Okay, so now you understand [ 0:17:08.9] bandits and Bayesian logic, so you know we could never identify with absolute certain we have a correct algorithm that always gives a tiny bit of traffic, because things may not be as we thought with the coin that vanished. And we keep trying the apparent losers.
So, my next question: is there an optimum strategy? It turns out there is. And it is an interesting one. It is based on Thomson’s work. The idea is that instead of estimating the probability, I forced you guys to say estimates. 50% was the universal estimate. But if you had been sampling from a distribution with unknown, just value, you would have said .1 or .9 with equal probability. Sampling is different than estimating. So, this algorithm samples the estimated values, samples P1 and P2 from these distributions. And P3, sorry. And then we pick the shell that has the highest sampled value. This is interesting, because what it does is it has a non-deterministic part at the beginning, but then all the rest is simple and deterministic. So it’s an algorithm that incorporates the non-determinism that’s required to do optimal sampling, but it has nice deterministic methods after that one sampling step. So, it’s as simple as a deterministic algorithm, and yet gives optimal results.

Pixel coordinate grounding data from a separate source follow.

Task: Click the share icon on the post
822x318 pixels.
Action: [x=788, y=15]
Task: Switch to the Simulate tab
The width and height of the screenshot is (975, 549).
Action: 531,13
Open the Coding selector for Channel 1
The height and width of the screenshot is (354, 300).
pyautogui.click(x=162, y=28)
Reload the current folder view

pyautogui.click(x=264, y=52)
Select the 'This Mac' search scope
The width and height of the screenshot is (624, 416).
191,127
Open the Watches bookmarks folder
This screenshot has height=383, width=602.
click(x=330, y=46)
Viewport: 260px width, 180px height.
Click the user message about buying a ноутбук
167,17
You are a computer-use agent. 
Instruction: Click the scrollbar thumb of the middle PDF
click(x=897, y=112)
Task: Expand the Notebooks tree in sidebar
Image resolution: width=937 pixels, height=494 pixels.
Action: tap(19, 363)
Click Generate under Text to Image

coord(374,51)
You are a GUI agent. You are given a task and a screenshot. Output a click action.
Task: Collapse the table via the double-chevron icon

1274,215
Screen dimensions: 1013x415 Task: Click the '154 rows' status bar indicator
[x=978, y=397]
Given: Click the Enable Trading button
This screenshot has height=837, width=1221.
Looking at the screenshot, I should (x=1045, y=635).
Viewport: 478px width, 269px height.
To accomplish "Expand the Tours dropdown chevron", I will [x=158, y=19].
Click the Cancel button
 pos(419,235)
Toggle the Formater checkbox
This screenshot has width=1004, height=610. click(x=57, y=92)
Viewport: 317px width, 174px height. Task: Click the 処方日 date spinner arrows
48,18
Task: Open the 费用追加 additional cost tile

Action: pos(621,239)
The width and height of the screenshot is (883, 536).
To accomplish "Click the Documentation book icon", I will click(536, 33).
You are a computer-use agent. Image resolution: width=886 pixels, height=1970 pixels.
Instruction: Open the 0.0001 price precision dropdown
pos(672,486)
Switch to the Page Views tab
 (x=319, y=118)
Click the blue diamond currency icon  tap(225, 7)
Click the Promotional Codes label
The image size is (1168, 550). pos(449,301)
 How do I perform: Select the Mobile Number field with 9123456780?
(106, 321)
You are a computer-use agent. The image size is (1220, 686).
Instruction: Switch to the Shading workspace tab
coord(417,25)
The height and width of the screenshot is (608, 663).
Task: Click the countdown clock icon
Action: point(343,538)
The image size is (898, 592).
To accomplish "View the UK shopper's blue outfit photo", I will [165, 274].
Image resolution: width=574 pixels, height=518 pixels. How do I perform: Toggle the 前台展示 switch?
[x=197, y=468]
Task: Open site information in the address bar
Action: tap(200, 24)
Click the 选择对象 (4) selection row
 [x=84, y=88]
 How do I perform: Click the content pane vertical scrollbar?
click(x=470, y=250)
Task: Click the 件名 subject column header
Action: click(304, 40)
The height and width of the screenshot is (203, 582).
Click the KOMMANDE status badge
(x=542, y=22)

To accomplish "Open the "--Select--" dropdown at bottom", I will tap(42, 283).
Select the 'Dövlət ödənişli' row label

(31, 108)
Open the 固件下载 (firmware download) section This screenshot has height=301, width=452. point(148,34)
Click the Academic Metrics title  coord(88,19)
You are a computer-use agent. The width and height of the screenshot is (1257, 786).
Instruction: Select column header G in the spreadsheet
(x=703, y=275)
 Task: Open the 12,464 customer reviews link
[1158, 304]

And, in fact, here’s a picture of how it does. The red one is something that’s commonly recommended on the web. It’s called Epsilon Greedy with a tuned parameter. And the bottom one is the Bayesian Bandit with no tuning what-so-ever. It learns all the tuning. And it kicks ass. It’s, you know, roughly three times better by now, at this point, which means that it is- the other one is diverging at a slope three times higher. So, it’s getting better and better and better relative to the other. Here’s a picture, a moving picture.
So, in this experiment, we have five coins, five shells, with conversions of probability that go from zero to one, along this axis. And you can probably just barely see these little arrows. And, the purple one has an abysmal conversion rate. It’s way over on the left. The red one here, and the nearly invisible yellow one right next to it have pretty good and nearly identical conversion probabilities. And so what this system is going to do is it will pick one of these to sample, it will sample it, and then it will use that feedback. Here in the middle is the bandwidth that’s being assigned to each option. The- up at the top is the posterior distribution as in the previous slides. And at the bottom is a magical number that we cannot really know. But since I built this small universe, I can know. It’s called the regret. This is how much worse is it doing than an oracular system that knows exactly the right answer every time.
And so if we do just a quick few samples, you can see the, the posterior distributions changing as it makes samples. And the purple and blue one have lost every time and they’re beginning to have a distinctly biased estimate. Over on, I don’t know, a dozen trials there. Green, or yellow, or whatever it is, is doing quite well. It’s almost perfect record. Red, which is the best, is kind of a 50/50 record. It’s only had a few impressions. If we make a lot more of these, you can see by here red and light green are the acknowledged front runners. And if you look down here at the bandwidth being assigned to them, red and light yellow, light green are being given almost all the bandwidth. The others have been almost conclusively determined to be losers at this point.
And if we go zipping along, red is in the lead here. The others are getting almost no bandwidth, even light green, well, light green comes back. I have to admit that I chose this for just this sort of a, you know, random streak, where it would come back, and so on. But you can see that the arrow bars on red are beginning to become quite narrow, because it’s getting almost all the data. The others have very large arrow bars, except that we know regardless of the arrow bars, they suck. That’s- the algorithm has killed them off almost entirely. You can see it doing just tiny bits of experiment on the losers here. Eh. Never say never sort of thing. And, you know, you’ll occasionally see blue take a tiny bump when it, when it updates. Op! Green just took a hop. And these two have become pretty well characterized to where it says red is like 90% and the regret is now nearly 0, because it’s only ever really giving light green any options, and then only rarely. And then, it only loses a little bit of regret. And so the system has learned, in this case.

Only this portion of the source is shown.